MONTRÉAL – Si nous sommes tous conscients de l’importance de bien manger, chez certains cela finit par prendre la forme d’une véritable obsession qui commence à retenir l’attention des experts des troubles alimentaires.

L’orthorexie, comme on l’appelle parfois, « n’est pas un terme diagnostic officiel. On parle plutôt d’un trouble d’évitement et restriction de la gestion d’aliments », a expliqué Howard Steiger, qui est le chef du Continuum des troubles de l’alimentation de l’Institut universitaire Douglas.

Le quotidien britannique The Guardian racontait récemment l’histoire de l’écrivaine Scarlett Thomas, qui confie alterner d’un régime à l’autre depuis 20 ans, constamment à la recherche de LA bonne alimentation – un objectif qu’elle continue à pourchasser, même si elle sait très bien qu’elle ne l’atteindra jamais.

L’alimentation de Mme Thomas est régie par une centaine de règles, et l’auteure empile chez elle des dizaines de livres consacrés à différents régimes alimentaires : quand elle se sent particulièrement stressée, elle relit ses « préférés », une habitude qu’elle compare elle-même à la consommation de pornographie.

« Les troubles de l’alimentation sont intéressants en ce sens qu’ils représentent les valeurs culturelles positives poussées à un extrême nocif, a dit M. Steiger. Dans l’anorexie nerveuse, on dit qu’on ne doit pas devenir obèse, on doit porter attention à son poids, on doit maintenir un niveau d’activité approprié… Mais la personne applique ces concepts tellement fort qu’elle se rend dénutrie. Dans le même sens, une personne qui a l’orthorexie va appliquer les bons conseils de faire attention, de ne pas manger trop de choses avec des additifs chimiques, ou essayer de manger des choses plus saines, mais c’est poussé tellement à l’extrême qu’on devient incapable de choisir n’importe quel aliment. »

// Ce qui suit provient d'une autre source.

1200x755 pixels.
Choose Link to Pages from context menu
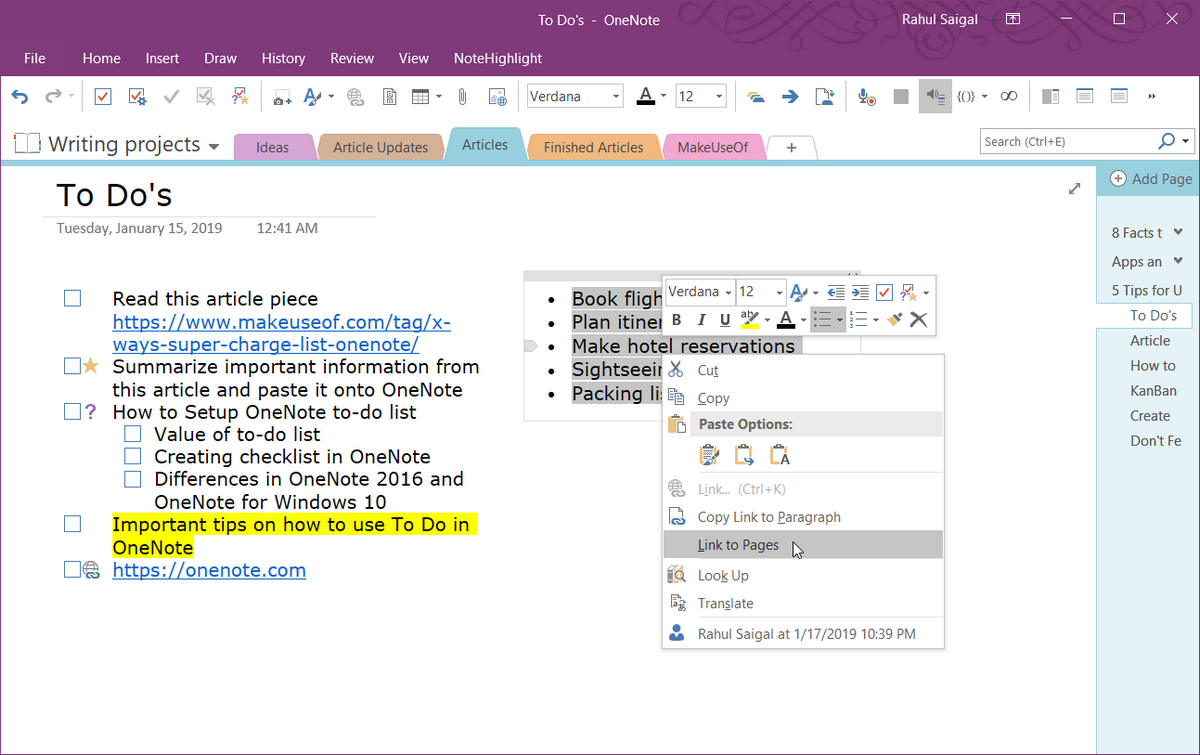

M. Steiger partage le cas d’une patiente qui a commencé à souffrir d’orthorexie après que son médecin de famille lui eut conseillé de faire attention à son cholestérol. La dame a alors entrepris d’éliminer de son alimentation « tous les aliments qui auraient pu avoir la moindre association avec un risque de cholestérol élevé, et tranquillement le champ de nourriture qu’elle se permettait rapetissait, à un point tel qu’elle est rendue presque incapable de manger ».

Points communs
Les troubles alimentaires sont habituellement associés à des éléments comme l’anxiété ou des problèmes affectifs comme la dépression. « Il y a plusieurs commonalités, a dit M. Steiger. L’anorexie et l’orthorexie sont tous les deux des troubles qui reposent sur des tempéraments anxieux, les gens qui préfèrent que les choses soient prévisibles, qui évitent quand ils ont des doutes, des choses comme ça. »

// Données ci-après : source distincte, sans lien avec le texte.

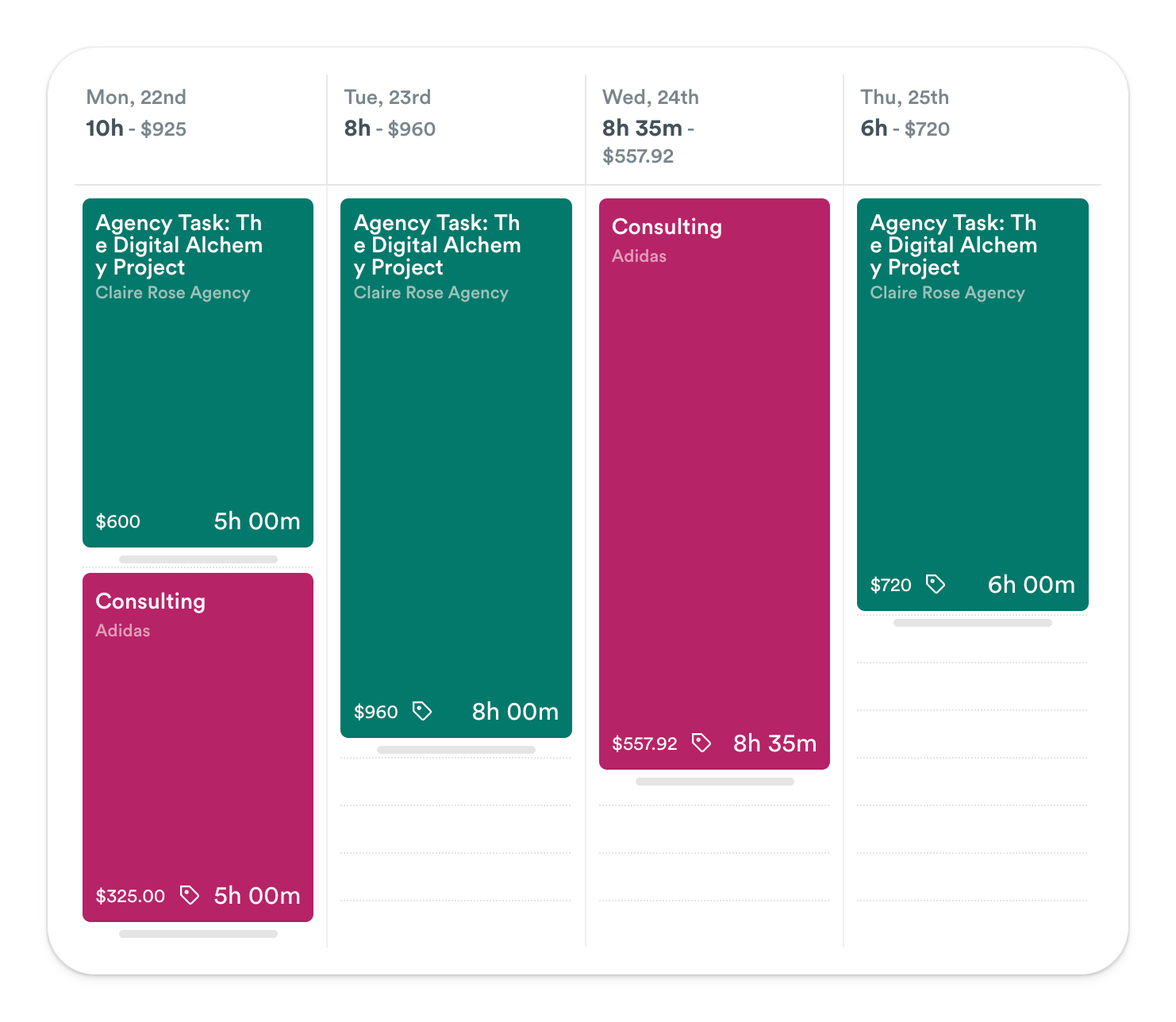Click the tag icon on Wednesday's Consulting entry

pos(701,743)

Il y a aussi un trouble obsessif compulsif dans les troubles de l’alimentation, poursuit-il : il y a une obsession envers le risque de prendre du poids trop rapidement ou le risque de manger des choses qui seraient malsaines et de tomber malade. L’angoisse obsessionnelle autour de ces choses pousse les gens à développer des compulsions qui réduisent l’anxiété.

Les chercheurs se demandent jusqu’à quel point les gens qui souffrent d’orthorexie manifestent les mêmes tendances en termes de tempérament, en termes de traits psychologiques, que la personne qui développe une anorexie nerveuse.

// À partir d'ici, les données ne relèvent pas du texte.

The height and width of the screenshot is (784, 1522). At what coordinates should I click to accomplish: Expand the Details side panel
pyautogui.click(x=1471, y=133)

« Et même plus important, est-ce que ces troubles sont génétiquement liés? Est-ce qu’il y a une base héréditaire?, a précisé M. Steiger. Parce que c’est clair que les troubles alimentaires plus traditionnels, comme l’anorexie et la boulimie, sont transmis à l’intérieur d’une famille et sont assez héréditaires. »

Ce qui semble clair, pour le moment, est que « ce sont des troubles qui sont un peu formés par les messages qui sortent dans l’espace public », a-t-il ajouté.

« On voit ces troubles beaucoup plus fréquemment qu’on les voyait avant, probablement parce que la préoccupation culturelle avec les aliments sains et purs est relativement récente, et peut-être même de plus en plus promue dans les médias », a dit M. Steiger.

Le traitement de l’orthorexie et d’autres troubles alimentaires commence par une désensibilisation du patient, par une réduction de la réaction phobique et de l’évitement compulsif par le biais d’une exposition graduelle à la nourriture. Dans le cas de l’orthorexie, on réintroduit progressivement différents aliments pour amener le patient à réaliser que cela n’a pas les effets nocifs attendus, ce qui réduit ensuite l’anxiété.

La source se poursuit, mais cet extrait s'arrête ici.